I remember one time at an evening group training back in New York, a running friend showed up looking pretty stressed out as she had to rush out of the office for group training. By the end of the hour-long workout (I think it was probably a sprint workout), she was beaming and glowing from the run. I asked how she was feeling. I forgot her precise answer but she said something great about running, you just run and stop thinking about stress and all the crap you have to deal with. What she said back then still sounds simultaneously incredible and obvious to me. I knew she had brought her laptop with her so she could continue her work at home that night. I wonder if she would have gone out for a run on her own if it wasn't for group training. I would never know the answer but I am glad she showed up and found a way to get that stress out of her system.
7. Eat Right and Stay Hydrated
Make sure you have enough time to digest before your exercise and choose something simple and easy to digest. You don't want to feel bloated or have something sloshing around in your stomach when you run. During exercise you digestion slows down significantly as your body shunts blood away from the stomach and divert blood flow to the skeletal muscles. For an easy workout, it is fine and probably better to go with an empty stomach.
Depending on the intensity and duration of the exercise, post workout your body needs carbohydrates to replenish glycogen store and high quality proteins to rebuild muscle tissues. Remember to stay well hydrated and take electrolytes. Foods rich in omega 3 fatty acids such as salmon, mackerel, sardines, nuts and seeds can help reduce inflammation in joints and muscles.
8. Running Shoes
I would highly recommend going to a running specialist store and have someone knowledgeable help you find the right running shoes. Ideally you should have your gait analysed to determine what type of shoes (neutral, stability or motion control) are best for you. Try shoes on the treadmill (if available in the shop) or even a pavement (with permission).
Your feet swell when you run, so make sure you have plenty of room in your toe box, but not so big that you are swimming in them. It's normal for your running shoes to be one or two sizes up from your normal size.

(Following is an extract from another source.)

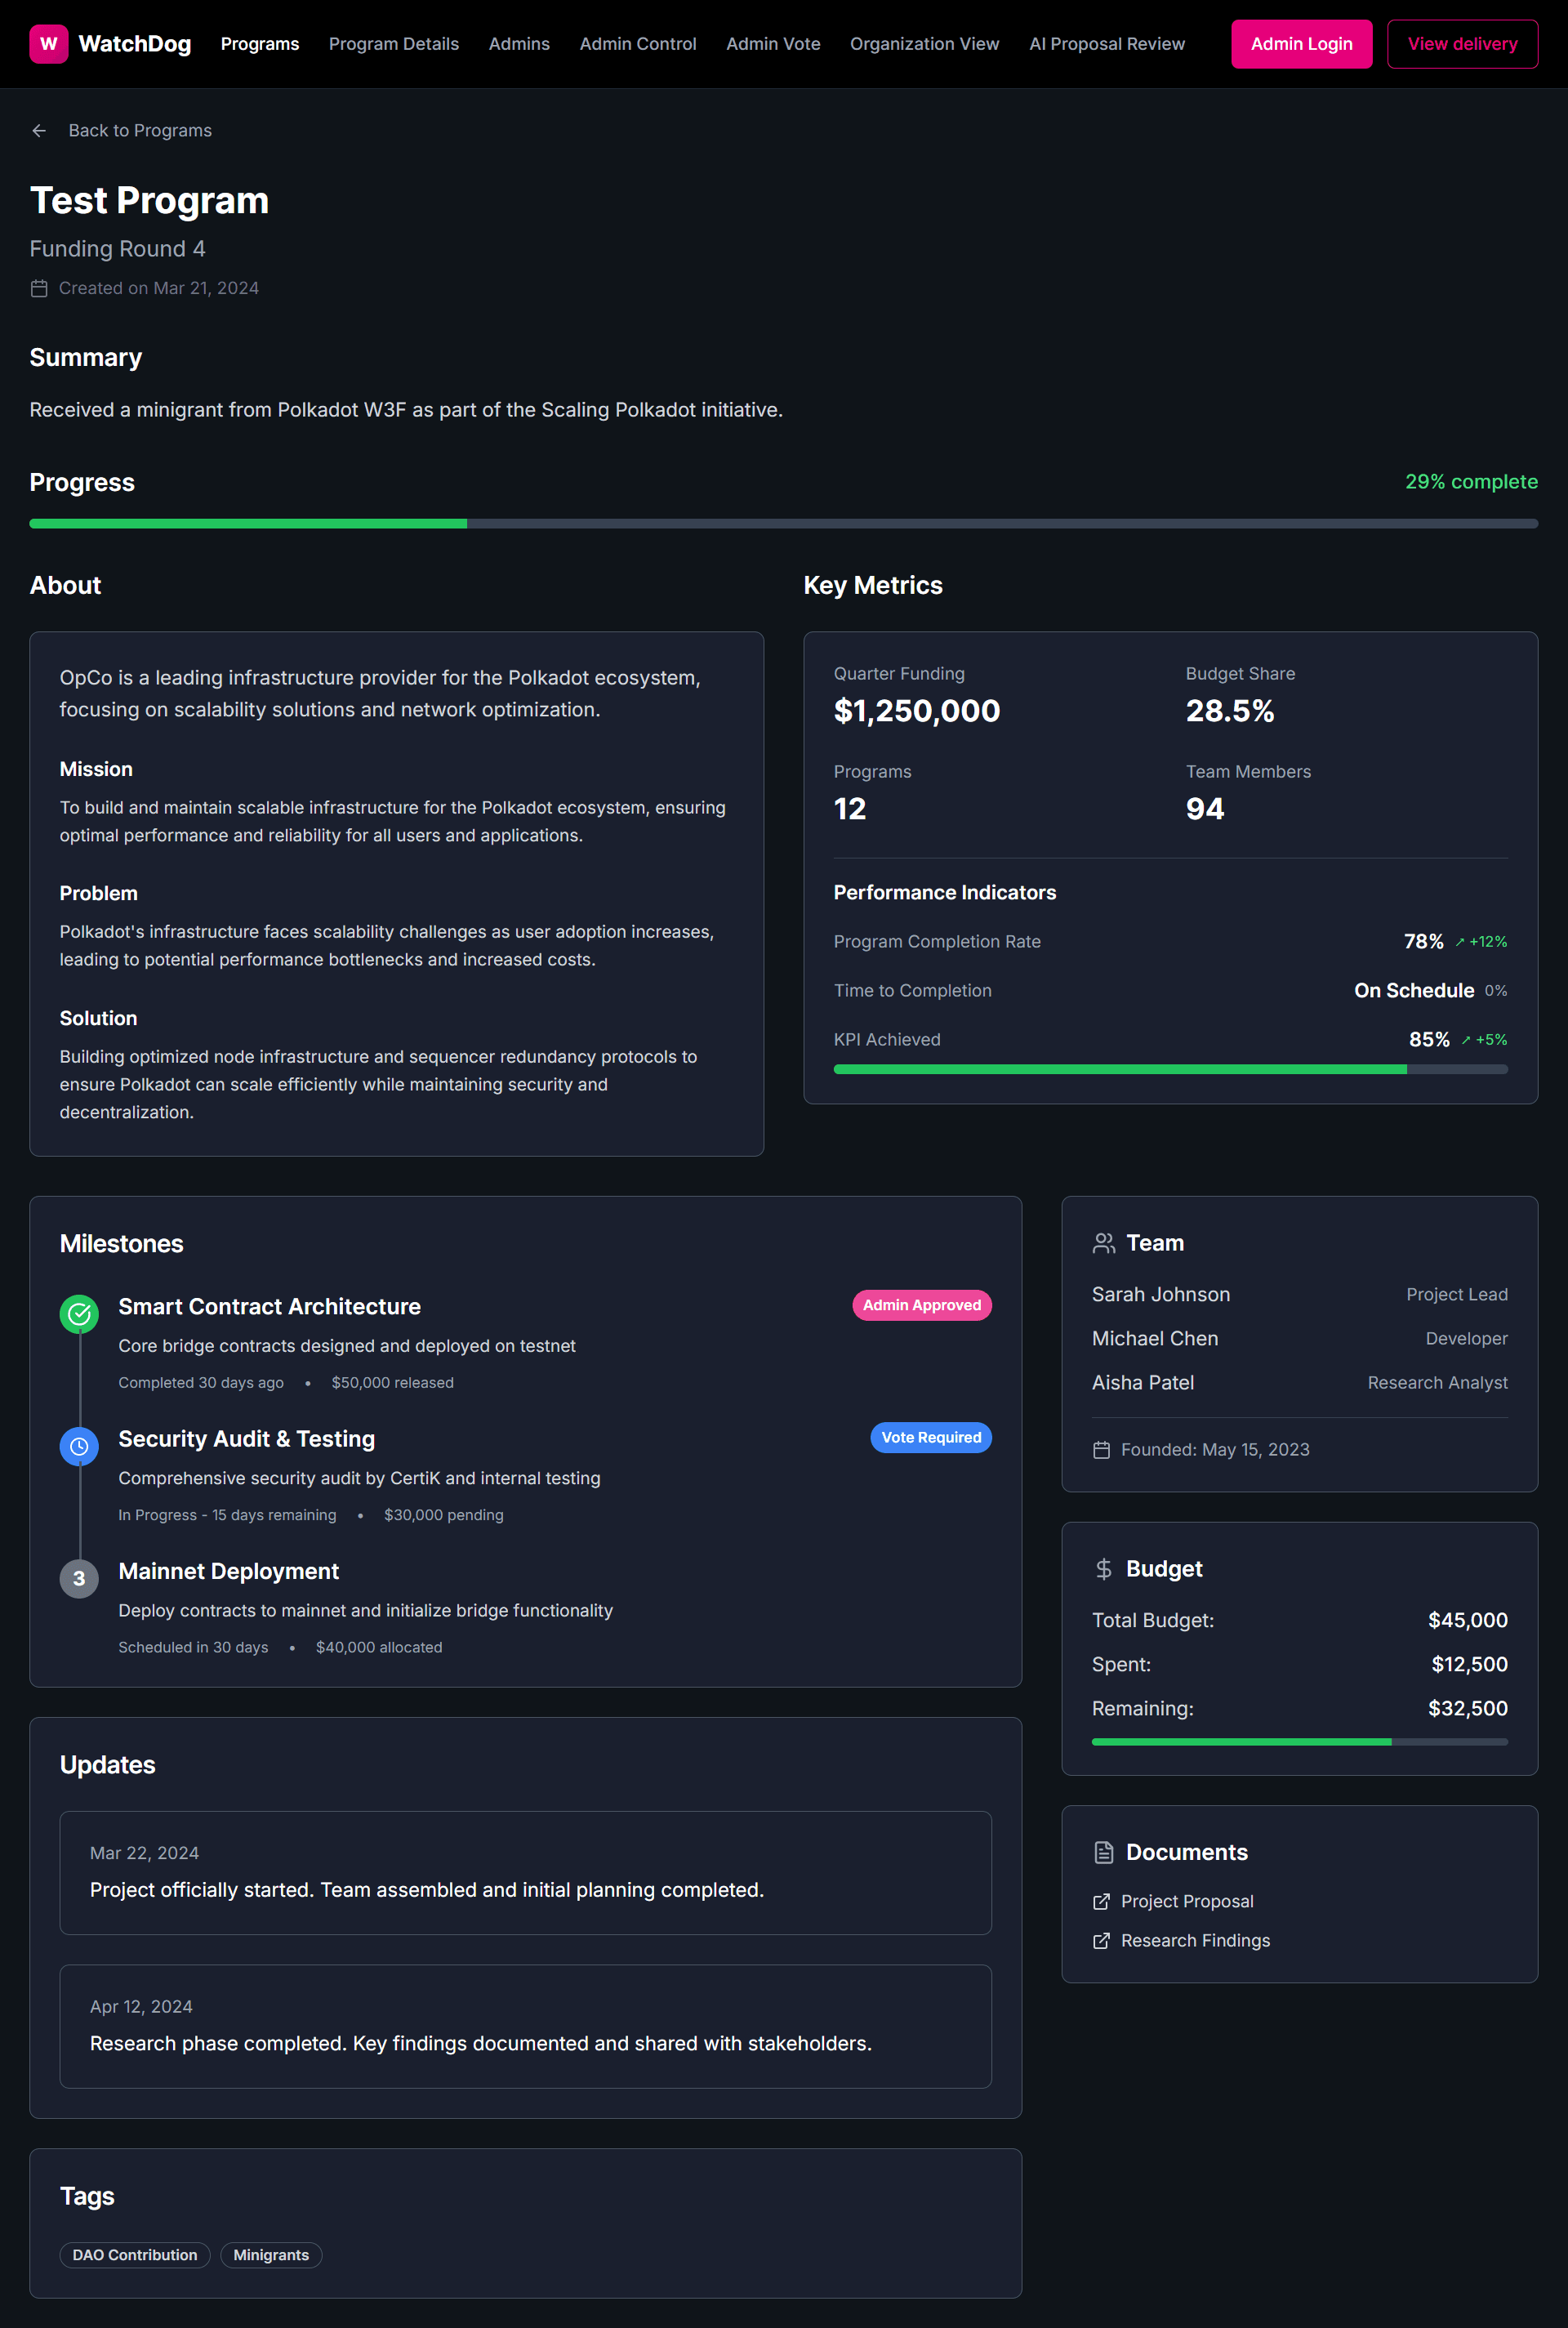The height and width of the screenshot is (2328, 1568).
Task: Click the Team people icon
Action: click(1103, 1243)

A new pair of running shoes typically last 300 to 500 miles. As your mileage increases, consider having two or more pairs of running shoes so you can alternate between different brands or models. Allow your body and feet adjust to different stresses of the shoes. Alternating between shoes also help to extend their lives.
9. Cross Training
Strength training helps you build stronger muscles and core to prevent injury, build muscle power and more efficient strides. If you don't like lifting weights, simple work outs such as squats, lunges, bridges and planks can be effective. 20-30 minutes of strength exercises once or twice a week will make a difference to your posture and boost that final sprint to the finish line.

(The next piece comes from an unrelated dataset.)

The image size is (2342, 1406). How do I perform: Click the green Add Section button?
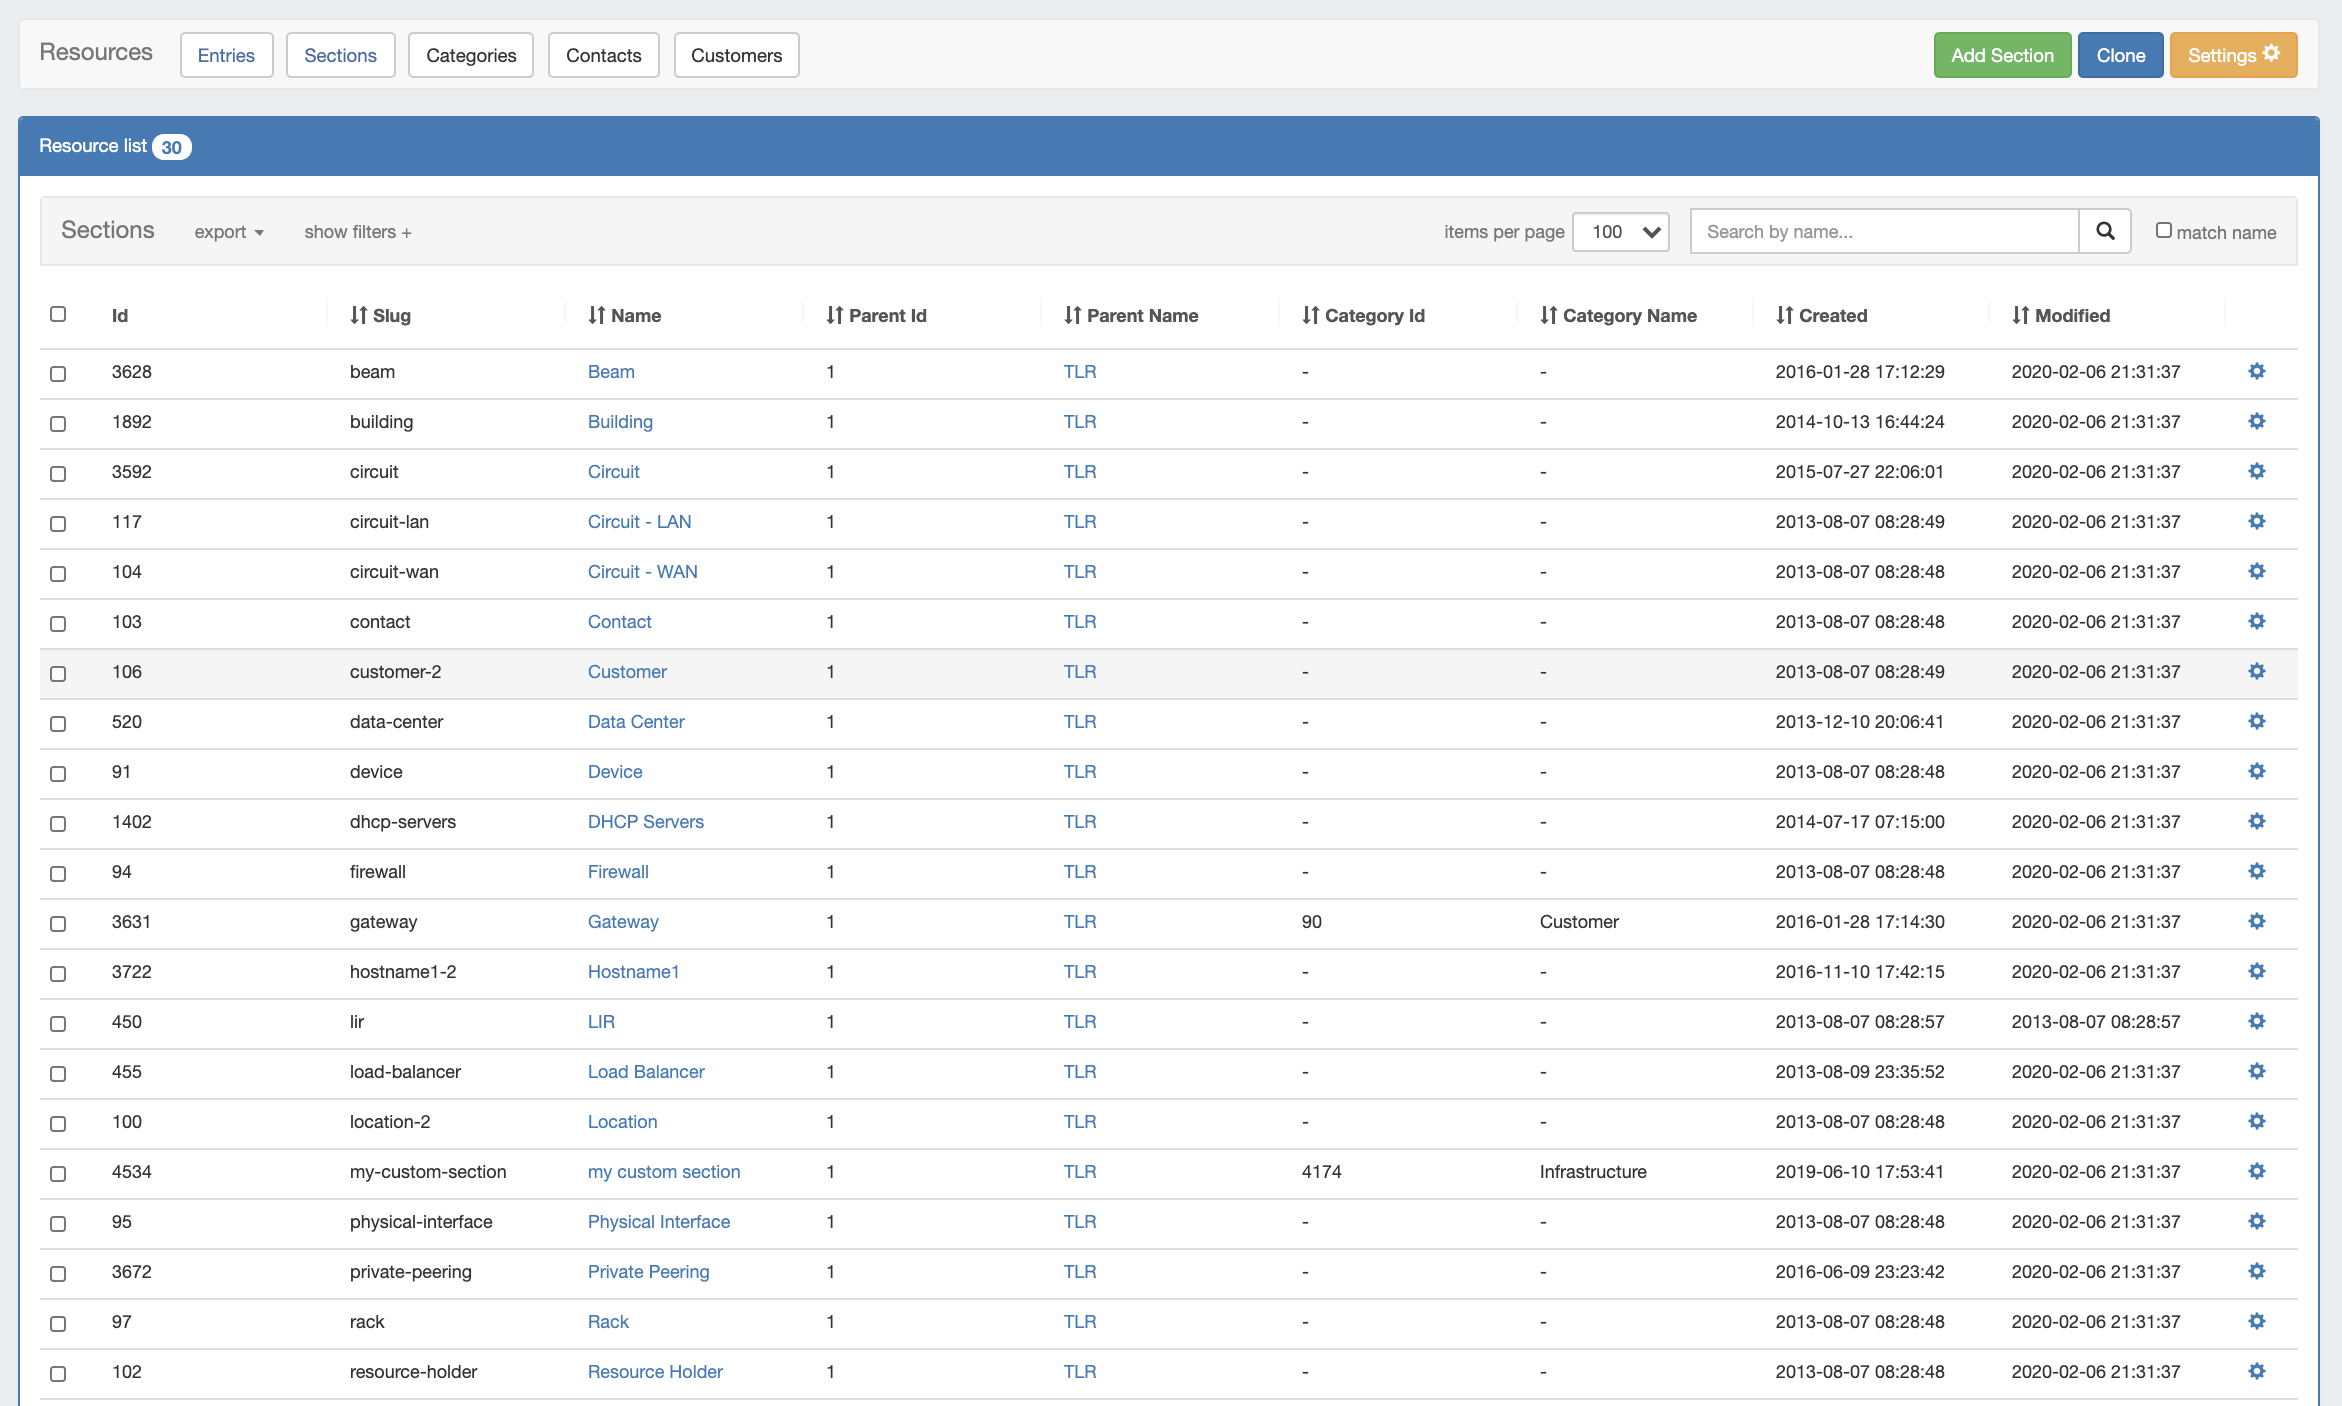pyautogui.click(x=2001, y=55)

Other cross training exercises such as swimming, cycling, yoga, pilates and rowing are great for runners. Switching between exercises brings variation to your routine. As you cross train you are still working your cardiovascular and respiratory systems but your running muscles can get some rest or better recover from an injury.
Stretching is last but probably the most important for runners. Stretching after a work out can help reduce muscle soreness and fatigue. Go easy as you start running and warm up with some dynamic stretching. Small drills such as side swings, high knees, butt kicks and high kicks help to loosen up the muscles you will need for running.
Do stretch after your work out while your muscles are still warm. Post-run stretches include hip flexors, pririformis, calves, glutes, quads, hamstrings, and back. Stretching helps to reduce muscle soreness and stiffness, increase flexibility, improve blood circulation, restore your range of motion and improve muscular coordination.